Jonathan Freedland (G2, March 3) denies that criticism of Israel is often wrongly called antisemitism. His point isn’t helped by quoting Anthony Julius’s allegation that my play Seven Jewish Children “tap[s] into the ‘blood libel’”. The line he is referring to is “tell her there’s dead babies, did she see babies?” It refers to babies killed in the attack on Gaza in 2009 and shown on TV. When people hear of babies killed in a war, they don’t usually think of medieval accusations of Jews consuming Christian children’s blood, but of babies killed in a war…

This prompted Julius to reply (in part)

…In this play, Jews confess to lying to their own children and killing Palestinian children. They also confess to something close to a project of genocide. And they freely acknowledge the source of their misanthropy to be Judaism itself.

None of this seems to bother Churchill – nor, indeed, the Guardian. As she correctly notes, the play is available on your website.

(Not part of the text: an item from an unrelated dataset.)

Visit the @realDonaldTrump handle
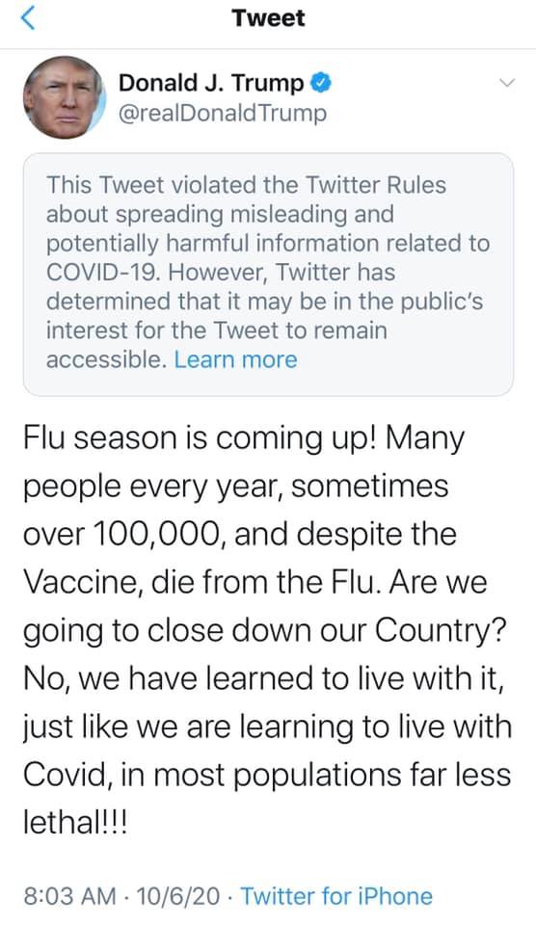The width and height of the screenshot is (536, 925). point(223,113)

Next, Churchill replied to Julius

…What he doesn’t seem to realise is that these lines are not spoken as he suggests by “Jews” in general but by individual Israelis, desperate to protect their own child, during an attack of disproportionate violence on Gaza…It should be possible to pillory the defensive self-righteousness and racism of some – not all – Israelis without being called antisemitic.

For now (at any rate) the Guardian Letters page appears to have called time on its hosting of this particular debate. The arguments will, of course, continue, but there are two things that need saying right now.

Firstly, Normblog has this to say on Churchill’s “individual Israelis” argument

Her play wasn’t anti-Semitic because it featured individuals, rather than Jews as a category…

…And this is a playwright, with some knowledge of cultural matters! One is bound to wonder why anyone ever had a worry about Shylock in The Merchant of Venice…

Secondly, there is the point that my colleague Dave Rich and I made in our Comment is Free article, at the time of the Guardian’s own production of Seven Jewish Children

It is Jewish thought and behaviour that links the play together, not Israel. The words Israel, Israelis, Zionism and Zionist are not mentioned once in the play, while Jews are mentioned in the title and in the text itself. We are often told that when people talk about Israel or Zionists, it is mischievous to accuse them of meaning Jews. Now, we are expected to imagine that a play that talks only of Jews, in fact, means Israelis.

The play is only eight minutes long. We wrote the above almost two years ago. One does not need to be an anti-racist theoretician, a leading playwright, nor a literary critic to get the absurdity of saying

When I say Israelis I don’t mean Jews; and when I say Jews I mean Israelis

Then again, isn’t that the same absurdity that lay, back in the day, behind the New Statesman and Tam Dalyell getting let off the anti-racist hook?